A record fine of almost $57 million has been levied upon Google after French regulators determined that the company violated the EU’s tough data privacy laws.
A report on Googles’ predicament was published by Bloomberg:
In its ruling, the regulator alleged that Google fails to adequately explain how it collects data to offer personalized advertising. Some information is “excessively disseminated” across different documents. Some requires more than one click to find. Some consent boxes are pre-ticked, thereby discouraging careful study. In sum, a user’s consent — even when freely given — is insufficiently “specific” and “unambiguous.”
The author continues with his own commentary:
If all this sounds ridiculous, welcome to the General Data Protection Regulation, or GDPR. Put aside for now that these rules are all but impossible to fully comply with. Ignore, too, that they’re impeding innovation, harming small businesses, inhibiting growth, imposing needless costs, annoying consumers and accomplishing nothing. Instead, ask what the regulators are actually trying to do. There are two plausible answers.
One is that they merely want to make an example of Google, as opposed to announcing that crushing fines are on the way for every company that can’t adequately comply with the GDPR. That might minimize the damage. But it would also suggest that Europe intends to wield these rules — as it does so many others — to punish Silicon Valley giants and protect local rivals.

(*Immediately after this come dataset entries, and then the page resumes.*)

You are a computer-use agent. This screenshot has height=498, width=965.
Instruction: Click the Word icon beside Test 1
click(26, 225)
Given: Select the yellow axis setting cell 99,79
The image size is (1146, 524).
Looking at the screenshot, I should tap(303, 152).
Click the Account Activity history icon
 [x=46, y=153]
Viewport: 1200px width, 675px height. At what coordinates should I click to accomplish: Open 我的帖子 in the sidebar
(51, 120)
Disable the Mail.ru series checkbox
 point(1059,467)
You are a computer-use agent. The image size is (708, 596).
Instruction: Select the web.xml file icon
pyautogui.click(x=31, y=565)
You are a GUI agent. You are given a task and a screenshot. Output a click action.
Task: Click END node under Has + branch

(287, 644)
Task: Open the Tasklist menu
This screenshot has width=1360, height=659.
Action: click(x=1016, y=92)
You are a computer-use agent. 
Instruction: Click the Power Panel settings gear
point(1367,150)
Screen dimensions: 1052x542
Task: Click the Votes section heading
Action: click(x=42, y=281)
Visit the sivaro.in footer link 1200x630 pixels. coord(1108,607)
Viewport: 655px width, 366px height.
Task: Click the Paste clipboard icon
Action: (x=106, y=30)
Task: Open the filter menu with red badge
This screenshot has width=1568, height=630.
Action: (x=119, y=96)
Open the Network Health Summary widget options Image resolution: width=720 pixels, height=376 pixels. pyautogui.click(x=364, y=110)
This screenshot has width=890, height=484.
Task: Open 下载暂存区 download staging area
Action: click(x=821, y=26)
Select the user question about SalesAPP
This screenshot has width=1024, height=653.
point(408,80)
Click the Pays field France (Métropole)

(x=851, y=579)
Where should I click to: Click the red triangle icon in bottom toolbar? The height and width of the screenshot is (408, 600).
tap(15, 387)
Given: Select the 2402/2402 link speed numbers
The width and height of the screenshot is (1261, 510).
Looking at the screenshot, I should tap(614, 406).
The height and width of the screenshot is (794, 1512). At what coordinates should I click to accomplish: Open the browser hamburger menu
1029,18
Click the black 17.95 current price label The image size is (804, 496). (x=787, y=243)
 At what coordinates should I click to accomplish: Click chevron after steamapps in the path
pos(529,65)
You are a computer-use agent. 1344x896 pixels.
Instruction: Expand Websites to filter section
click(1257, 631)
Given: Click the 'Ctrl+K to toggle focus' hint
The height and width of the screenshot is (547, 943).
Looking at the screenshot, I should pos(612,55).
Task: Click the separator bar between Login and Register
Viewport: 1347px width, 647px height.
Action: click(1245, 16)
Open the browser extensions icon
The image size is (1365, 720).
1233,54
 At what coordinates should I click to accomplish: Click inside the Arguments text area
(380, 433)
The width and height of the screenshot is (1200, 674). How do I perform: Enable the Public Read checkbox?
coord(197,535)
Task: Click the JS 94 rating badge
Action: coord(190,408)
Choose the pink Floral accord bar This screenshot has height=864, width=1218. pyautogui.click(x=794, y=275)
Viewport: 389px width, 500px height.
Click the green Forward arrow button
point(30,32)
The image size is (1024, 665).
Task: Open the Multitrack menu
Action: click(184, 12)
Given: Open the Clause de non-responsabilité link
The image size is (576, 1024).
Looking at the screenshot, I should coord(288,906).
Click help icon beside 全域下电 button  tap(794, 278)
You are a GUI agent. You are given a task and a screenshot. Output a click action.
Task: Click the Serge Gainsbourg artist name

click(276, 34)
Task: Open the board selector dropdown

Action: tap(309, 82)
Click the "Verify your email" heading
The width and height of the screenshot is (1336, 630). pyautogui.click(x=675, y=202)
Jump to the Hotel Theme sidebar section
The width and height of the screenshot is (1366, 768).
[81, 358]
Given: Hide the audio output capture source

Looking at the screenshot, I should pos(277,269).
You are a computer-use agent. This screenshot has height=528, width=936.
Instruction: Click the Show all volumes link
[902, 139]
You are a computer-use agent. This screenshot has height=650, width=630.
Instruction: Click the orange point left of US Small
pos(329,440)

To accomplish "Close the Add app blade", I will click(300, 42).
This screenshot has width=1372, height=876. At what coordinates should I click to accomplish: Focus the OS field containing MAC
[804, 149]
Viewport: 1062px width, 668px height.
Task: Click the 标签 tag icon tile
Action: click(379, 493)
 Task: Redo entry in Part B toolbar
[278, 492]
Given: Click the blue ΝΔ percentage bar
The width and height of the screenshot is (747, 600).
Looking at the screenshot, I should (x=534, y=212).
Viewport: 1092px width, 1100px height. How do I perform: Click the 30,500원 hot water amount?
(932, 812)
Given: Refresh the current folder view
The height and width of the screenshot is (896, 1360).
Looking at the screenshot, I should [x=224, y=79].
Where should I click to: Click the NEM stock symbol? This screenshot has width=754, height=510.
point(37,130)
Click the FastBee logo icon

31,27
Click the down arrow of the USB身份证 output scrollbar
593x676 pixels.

Another possibility is that the ruling portends a broader crackdown on digital advertising. Companies collect so much personal information not out of prurience but to reach the customers most likely to buy their products. To do so, firms constantly mix and match data to find correlations and make inferences. Demanding that they stop at each step to once again get users’ consent — as this ruling implies they must — could make their services difficult or impossible to use.